Des solutions limitées et des difficultés persistantes
En cas d'absence de solution trouvée par ces deux services palliatifs, une alternative doit être mise en œuvre, conformément à la décision du Conseil d’État. Le passage par l'un des services est donc obligatoire pour pouvoir bénéficier d'une solution de substitution.
Or, la Défenseure des droits relève là aussi de nombreux dysfonctionnements liés au CCC et aux PAN : difficultés d'accès aux services ou méconnaissance de leur existence, absence de solutions voire de réponse, manque d'effectifs et de qualification des personnels... Certains départements imposent de prendre rendez-vous en ligne pour accéder au point d'accueil, pourtant censé être une alternative à la dématérialisation.
Conséquences de ces obstacles : les tribunaux administratifs continuent d'être saisis en matière de droits des étrangers. En 2024, ce contentieux représentait 43% des affaires enregistrées au sein des tribunaux administratifs (Source : Chiffres-clés 2024, Site du Conseil d’État). Les saisines concernent moins le fond des dossiers que sur l'absence de réponse de l'administration. Conformément à l'article R432-2 du code de l'entrée et du séjour des étrangers et du droit d'asile, la demande de titre est considérée comme implicitement rejetée après quatre mois de silence, délai régulièrement excédé par certaines préfectures.

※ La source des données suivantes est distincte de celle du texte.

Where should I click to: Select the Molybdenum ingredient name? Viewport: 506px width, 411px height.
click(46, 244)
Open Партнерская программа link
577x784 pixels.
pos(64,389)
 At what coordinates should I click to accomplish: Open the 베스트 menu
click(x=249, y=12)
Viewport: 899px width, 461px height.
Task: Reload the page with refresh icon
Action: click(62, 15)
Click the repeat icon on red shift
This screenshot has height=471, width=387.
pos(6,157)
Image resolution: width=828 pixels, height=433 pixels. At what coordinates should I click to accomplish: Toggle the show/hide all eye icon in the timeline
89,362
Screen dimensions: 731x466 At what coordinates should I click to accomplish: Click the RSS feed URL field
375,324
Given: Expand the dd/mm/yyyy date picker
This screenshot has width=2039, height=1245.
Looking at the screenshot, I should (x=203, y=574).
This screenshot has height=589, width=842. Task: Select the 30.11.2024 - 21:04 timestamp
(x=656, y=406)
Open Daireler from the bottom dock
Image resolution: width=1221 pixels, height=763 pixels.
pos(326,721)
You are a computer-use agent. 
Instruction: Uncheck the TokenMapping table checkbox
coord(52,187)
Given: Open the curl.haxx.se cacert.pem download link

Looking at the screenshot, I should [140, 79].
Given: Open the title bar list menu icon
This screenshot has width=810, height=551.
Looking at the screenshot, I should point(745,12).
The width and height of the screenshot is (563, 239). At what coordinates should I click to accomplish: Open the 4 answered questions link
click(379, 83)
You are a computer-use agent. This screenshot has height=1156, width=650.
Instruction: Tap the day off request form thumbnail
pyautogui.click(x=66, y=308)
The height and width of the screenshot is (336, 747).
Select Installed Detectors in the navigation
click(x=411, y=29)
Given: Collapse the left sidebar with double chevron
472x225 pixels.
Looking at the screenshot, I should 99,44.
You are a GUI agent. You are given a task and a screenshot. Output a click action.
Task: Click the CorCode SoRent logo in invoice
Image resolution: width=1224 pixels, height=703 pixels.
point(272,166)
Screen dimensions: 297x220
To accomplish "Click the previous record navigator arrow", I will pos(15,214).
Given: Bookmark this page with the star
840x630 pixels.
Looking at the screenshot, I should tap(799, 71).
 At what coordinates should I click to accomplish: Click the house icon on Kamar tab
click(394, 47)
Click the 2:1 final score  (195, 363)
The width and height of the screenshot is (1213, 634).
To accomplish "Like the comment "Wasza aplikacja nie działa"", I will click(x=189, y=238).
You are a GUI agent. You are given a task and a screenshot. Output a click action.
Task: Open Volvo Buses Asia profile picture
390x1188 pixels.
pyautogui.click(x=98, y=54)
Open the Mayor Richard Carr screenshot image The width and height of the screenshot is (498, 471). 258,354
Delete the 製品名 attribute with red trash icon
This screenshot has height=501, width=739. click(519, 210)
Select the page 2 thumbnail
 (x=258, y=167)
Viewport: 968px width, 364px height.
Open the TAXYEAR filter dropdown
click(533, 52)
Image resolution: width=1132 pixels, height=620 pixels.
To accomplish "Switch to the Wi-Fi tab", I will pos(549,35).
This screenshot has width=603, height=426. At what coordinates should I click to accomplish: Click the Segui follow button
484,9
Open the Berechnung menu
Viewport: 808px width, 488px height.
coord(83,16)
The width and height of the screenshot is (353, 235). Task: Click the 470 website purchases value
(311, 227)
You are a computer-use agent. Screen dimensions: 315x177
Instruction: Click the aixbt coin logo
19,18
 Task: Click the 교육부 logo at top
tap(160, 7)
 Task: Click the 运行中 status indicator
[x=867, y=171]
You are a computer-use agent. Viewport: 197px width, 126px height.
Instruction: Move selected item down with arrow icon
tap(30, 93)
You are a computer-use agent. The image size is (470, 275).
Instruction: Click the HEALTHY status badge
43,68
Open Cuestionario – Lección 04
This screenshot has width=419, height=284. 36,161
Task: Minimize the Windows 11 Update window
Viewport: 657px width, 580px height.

Le 10 avril 2025, plusieurs associations ont déposé un recours devant le Conseil d’État, pour carence fautive de l’État en matière de droit des étrangers. Elles y dénoncent les blocages informatiques auxquels font face les personnes étrangères, entraînant des ruptures de droits (pertes d'emploi ou d'accès au logement...)
Dans son rapport sur l'ANEF, la Défenseure des droits formule plusieurs recommandations pour remédier à l'ensemble des difficultés relevées. Elle appelle notamment à assurer systématiquement le droit de réaliser les démarches par un canal non dématérialisé, sans avoir à démontrer un quelconque dysfonctionnement technique.